Converts a scanned PDF into an OCR'ed pdf using Tesseract-OCR and Ghostscript
This script will take a pdf file and generate the corresponding OCR’ed version.
python pypdfocr.py filename.pdf --> filename_ocr.pdf will be generated
Folder monitoring (new!):
python pypdfocr.py -w watch_directory --> Every time a pdf file is added to `watch_directory` it will be OCR'ed
For those on Windows, because it’s such a pain to get all the PIL and PDF dependencies installed, I’ve gone ahead and made an executable available under:
You still need to install Tesseract and GhostScript as detailed below in the dependencies list.
This code is brand-new, and is barely commented with no unit-tests included. I plan to improve things as time allows in the near-future.
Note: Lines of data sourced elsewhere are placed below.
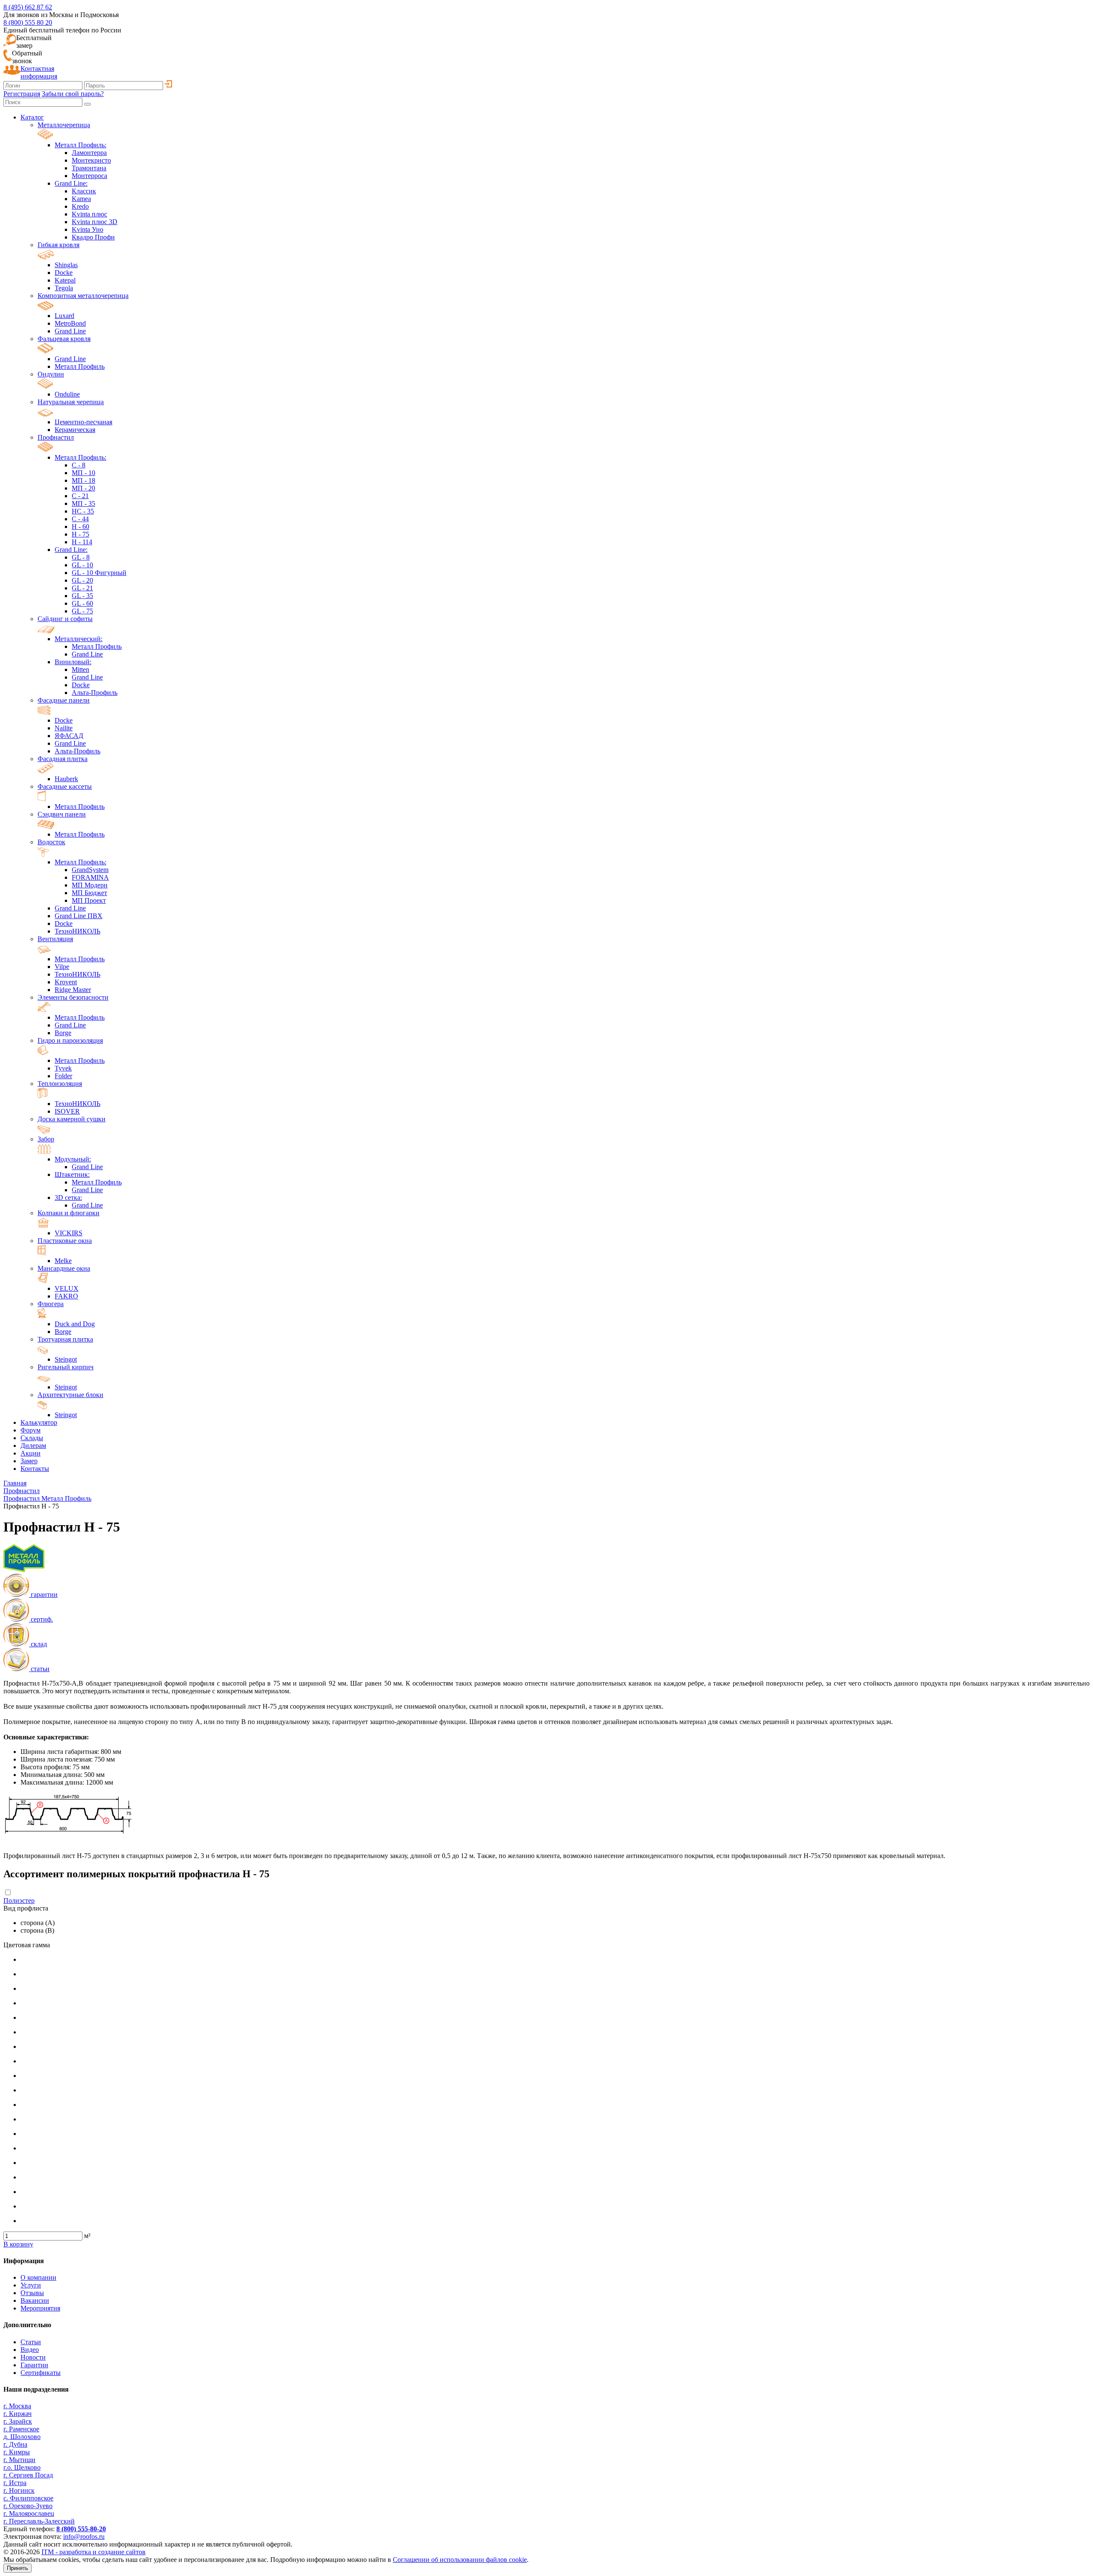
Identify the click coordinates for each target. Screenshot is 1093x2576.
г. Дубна (15, 2444)
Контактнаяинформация (38, 72)
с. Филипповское (28, 2498)
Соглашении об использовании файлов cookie (460, 2559)
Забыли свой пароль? (73, 93)
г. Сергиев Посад (28, 2475)
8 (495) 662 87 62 (27, 7)
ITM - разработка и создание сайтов (93, 2552)
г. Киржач (17, 2413)
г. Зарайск (17, 2421)
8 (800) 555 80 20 (27, 22)
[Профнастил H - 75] (68, 1848)
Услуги (30, 2285)
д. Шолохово (22, 2436)
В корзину (18, 2244)
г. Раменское (21, 2429)
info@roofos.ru (84, 2536)
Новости (33, 2357)
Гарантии (34, 2365)
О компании (38, 2277)
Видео (29, 2349)
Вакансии (34, 2300)
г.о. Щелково (22, 2467)
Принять (17, 2568)
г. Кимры (16, 2452)
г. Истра (14, 2482)
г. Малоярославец (28, 2513)
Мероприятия (40, 2308)
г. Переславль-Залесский (39, 2521)
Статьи (30, 2342)
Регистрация (21, 93)
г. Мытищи (19, 2459)
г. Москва (17, 2406)
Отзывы (32, 2292)
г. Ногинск (19, 2490)
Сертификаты (40, 2372)
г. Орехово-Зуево (28, 2505)
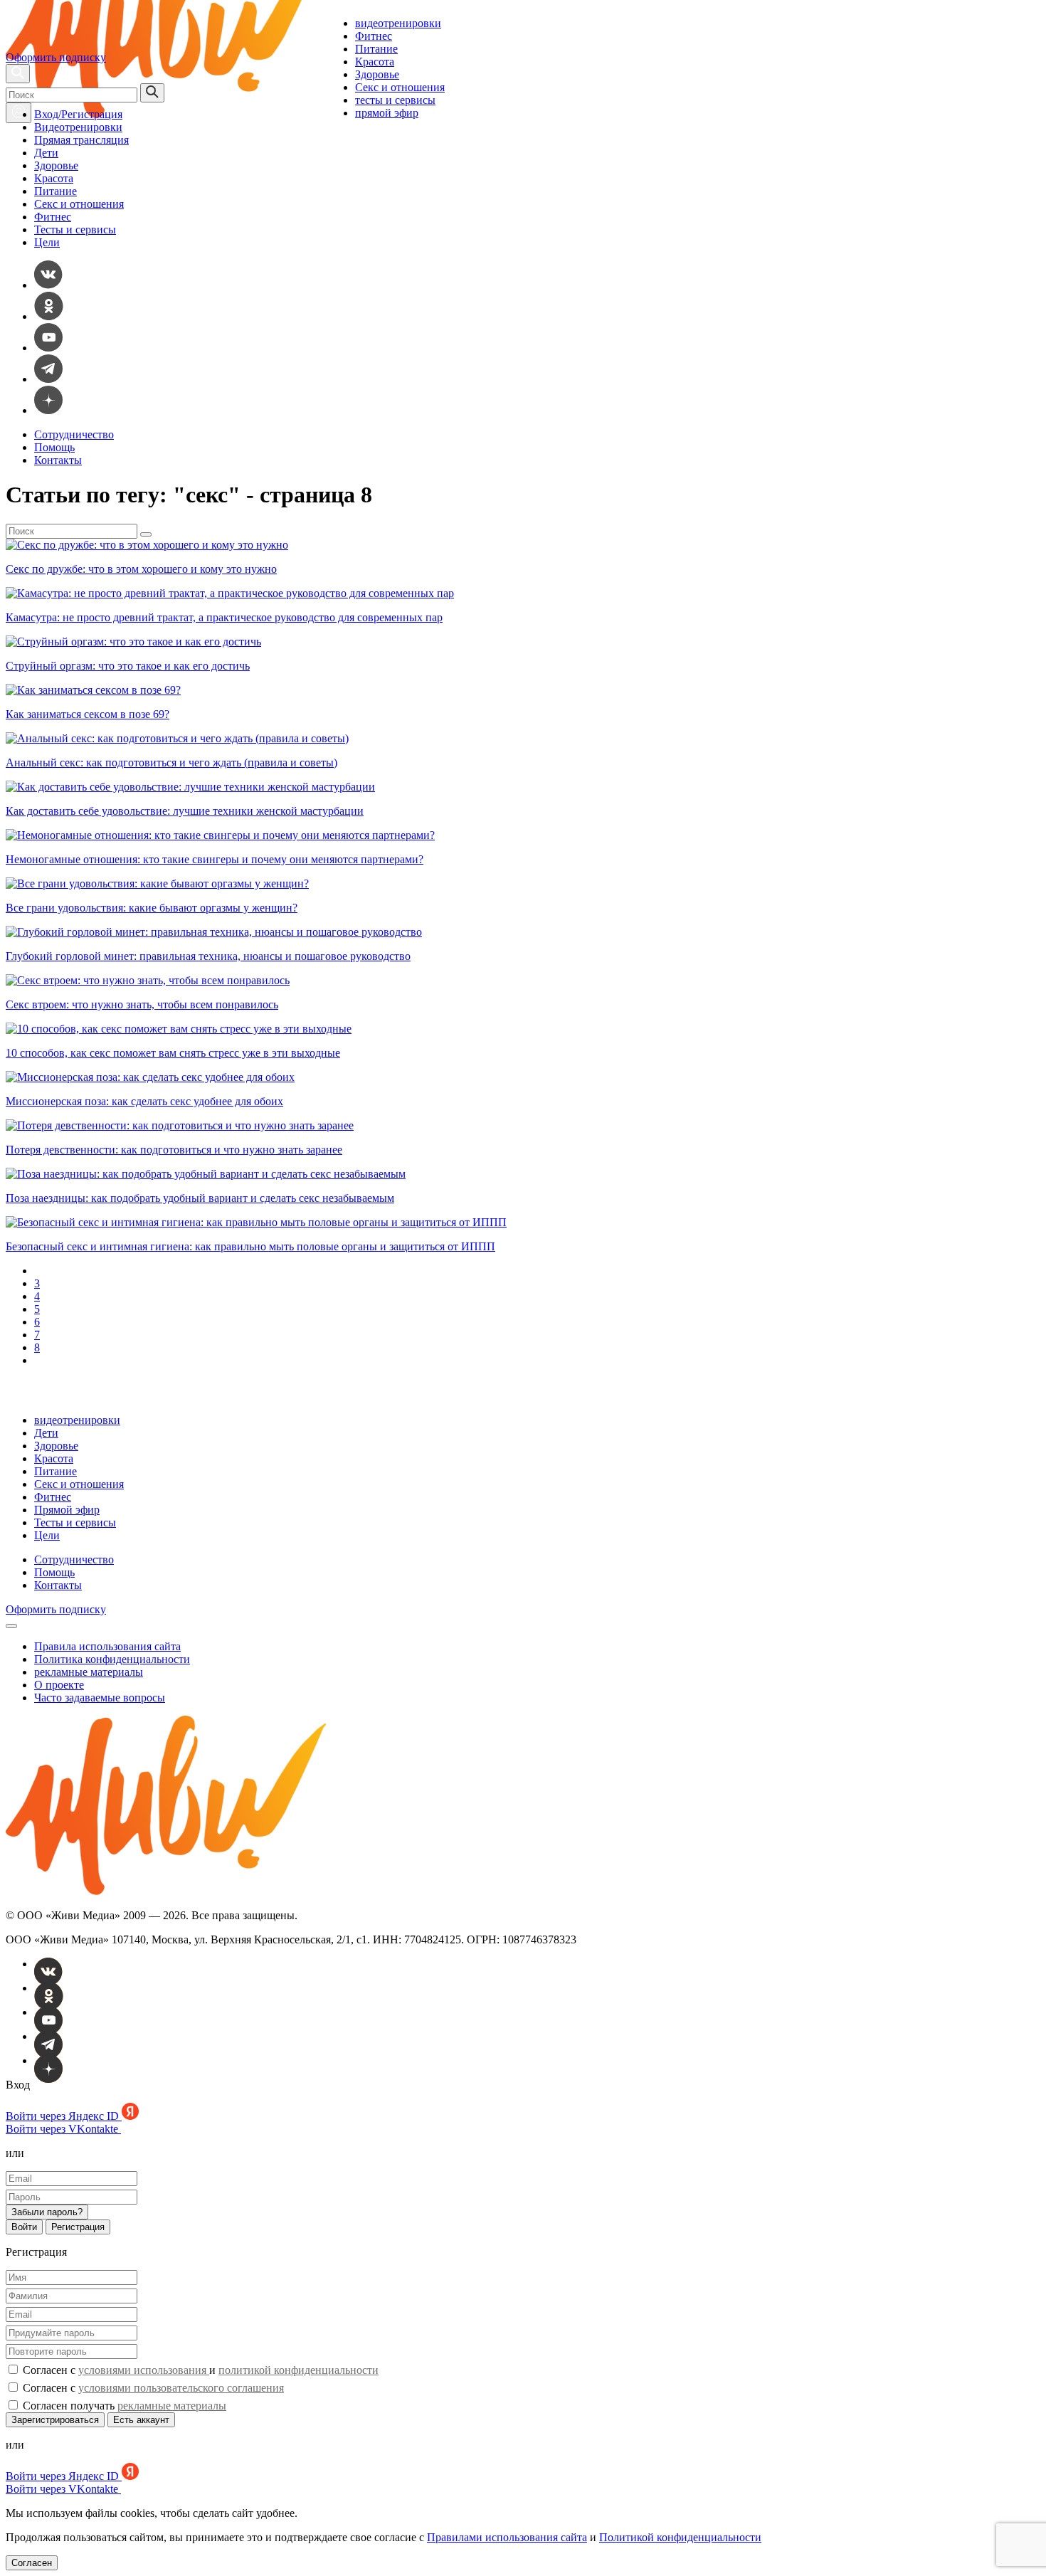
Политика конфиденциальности (112, 1659)
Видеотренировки (78, 127)
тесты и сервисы (395, 100)
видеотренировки (398, 23)
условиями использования (143, 2370)
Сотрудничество (74, 434)
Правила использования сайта (107, 1646)
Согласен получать (123, 2406)
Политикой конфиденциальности (680, 2537)
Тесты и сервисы (75, 229)
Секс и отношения (400, 87)
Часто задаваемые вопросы (99, 1697)
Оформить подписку (56, 57)
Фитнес (373, 36)
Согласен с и (199, 2370)
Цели (47, 242)
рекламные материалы (88, 1672)
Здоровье (377, 74)
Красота (374, 62)
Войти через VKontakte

PyPDFOCR relies on the following (free) programs being installed and in the path:
- Tesseract OCR software https://code.google.com/p/tesseract-ocr/
- GhostScript http://www.ghostscript.com/
- PIL (Python Imaging Library) http://www.pythonware.com/products/pil/
- ReportLab (PDF generation library) http://www.reportlab.com/software/opensource/
- Watchdog (Cross-platform fhlesystem events monitoring) https://pypi.python.org/pypi/watchdog
On Mac OS X, you can install the first two using homebrew:
brew install tesseract brew install ghostscript
The last three can be installed using a regular python manager such as pip:
pip install pil pip install reportlab pip install watchdog